Ca(v) 3.2 T-type calcium channel regulates mouse platelet activation and arterial thrombosis.

BACKGROUND: Ca(v) 3.2 is a T-type calcium channel that causes low-threshold exocytosis. T-type calcium channel blockers reduce platelet granule exocytosis and aggregation. However, studies of the T-type calcium channel in platelets are lacking. OBJECTIVE: To examine the expression and role of Ca(v) 3.2 in platelet function. METHODS: Global Ca(v) 3.2(-/-) and platelet-specific Ca(v) 3.2(-/-) mice and littermate controls were used for this study. Western blot analysis was used to detect the presence of Ca(v) 3.2 and activation of the calcium-responsive protein extracellular signal-regulated kinase (ERK). Fura-2 dye was used to assess platelet calcium. Flow cytometry and light transmission aggregometry were used to evaluate platelet activation markers and aggregation, respectively. FeCl(3) -induced thrombosis and a microfluidic flow device were used to assess in vivo and ex vivo thrombosis, respectively. RESULTS: Ca(v) 3.2 was expressed in mouse platelets. As compared with wild-type controls, Ca(v) 3.2(-/-) mouse platelets showed reduced calcium influx. Similarly, treatment with the T-type calcium channel inhibitor Ni(2+) decreased the calcium influx in wild-type platelets.
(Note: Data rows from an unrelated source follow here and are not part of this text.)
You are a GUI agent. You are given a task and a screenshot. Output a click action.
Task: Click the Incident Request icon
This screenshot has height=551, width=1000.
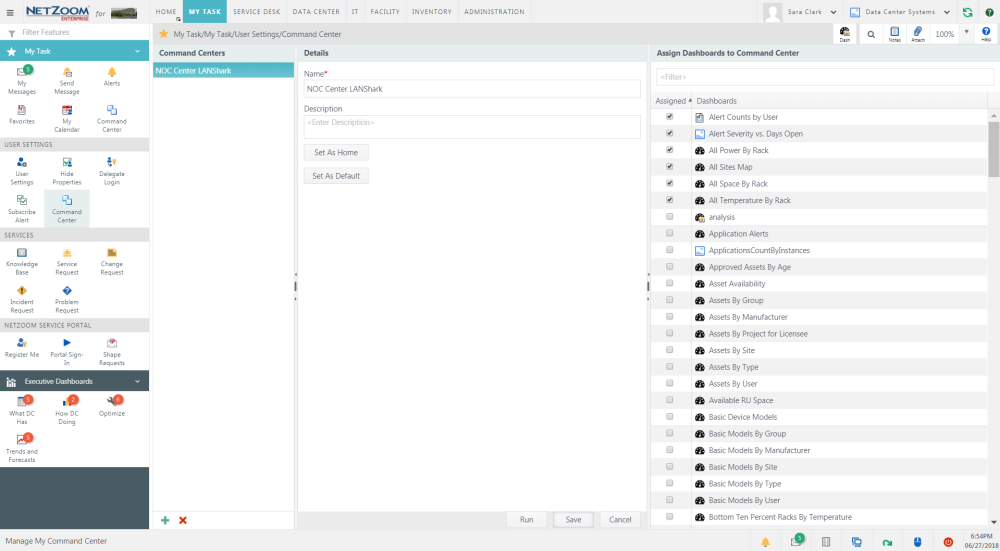22,291
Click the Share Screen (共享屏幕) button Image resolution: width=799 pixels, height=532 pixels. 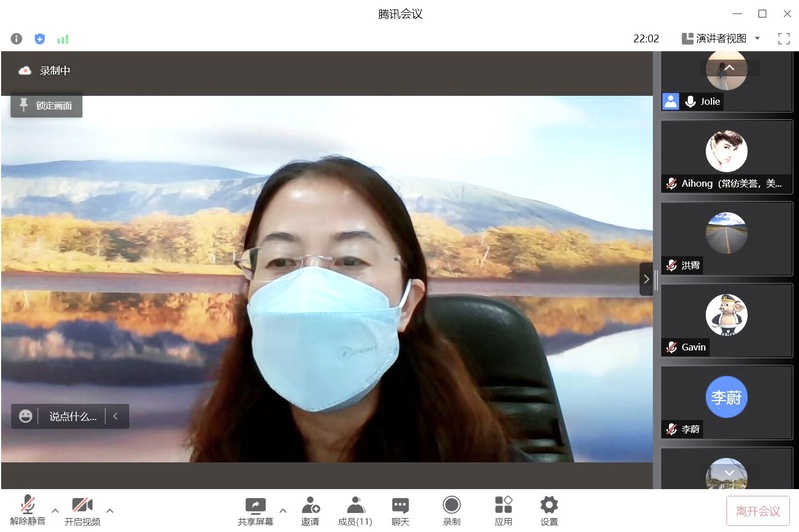point(255,510)
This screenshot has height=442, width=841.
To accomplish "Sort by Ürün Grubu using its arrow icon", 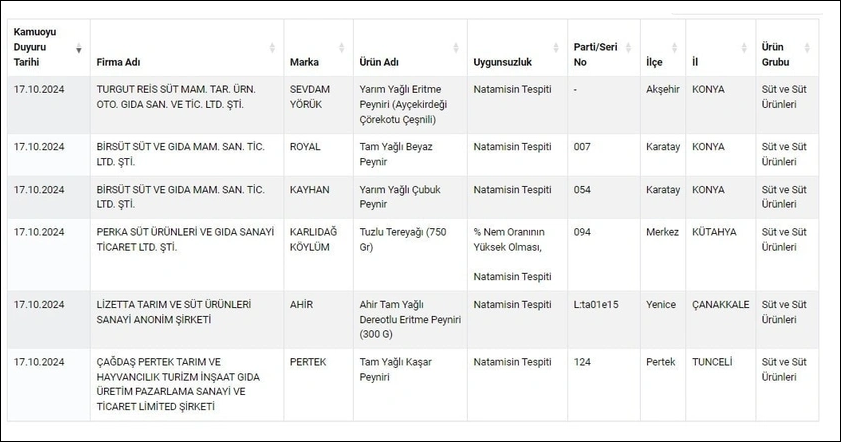I will [x=808, y=48].
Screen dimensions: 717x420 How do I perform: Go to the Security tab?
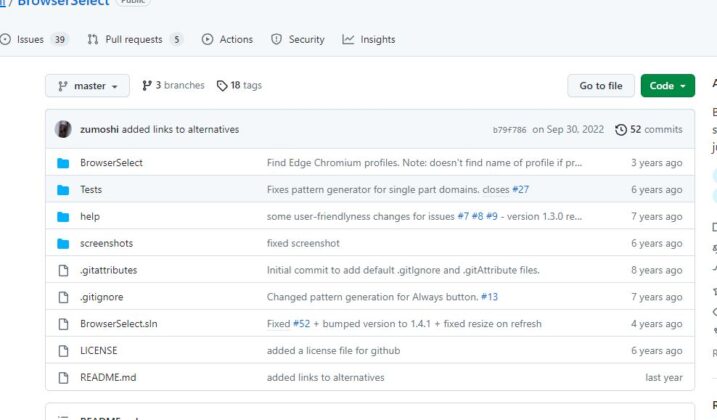point(298,40)
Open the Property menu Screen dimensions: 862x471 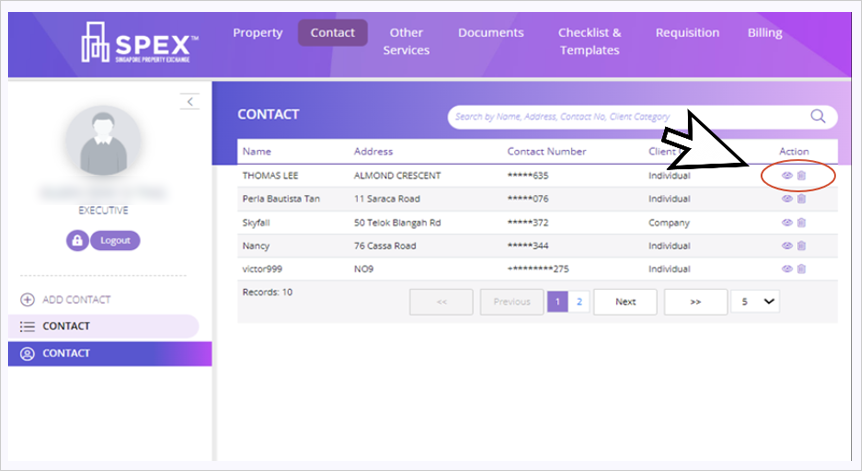pyautogui.click(x=258, y=33)
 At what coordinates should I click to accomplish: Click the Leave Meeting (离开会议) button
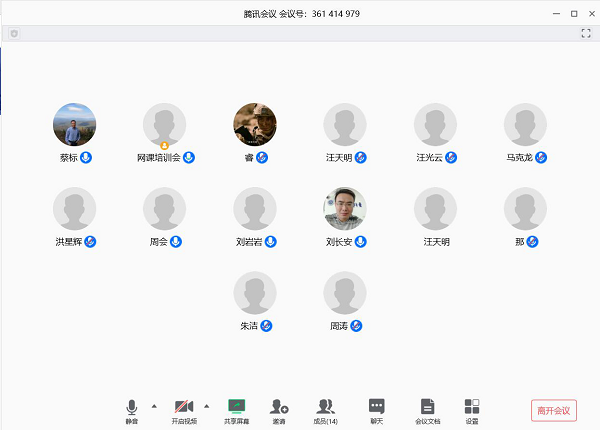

As compared with controls, both Ca(v) 3.2(-/-) and Ni(2+) -treated wild-type platelets showed reduced activation of ERK. ATP release, P-selectin exposure, and α(IIb) β3 activation were reduced in Ca(v) 3.2(-/-) and Ni(2+) -treated wild-type platelets, as was platelet aggregation. On in vivo and ex vivo thrombosis assay, Cav3.2 deletion caused delayed thrombus formation. However, tail bleeding assay showed intact hemostasis. CONCLUSION: These results suggest that Ca(v) 3.2 is required for the optimal activation of platelets.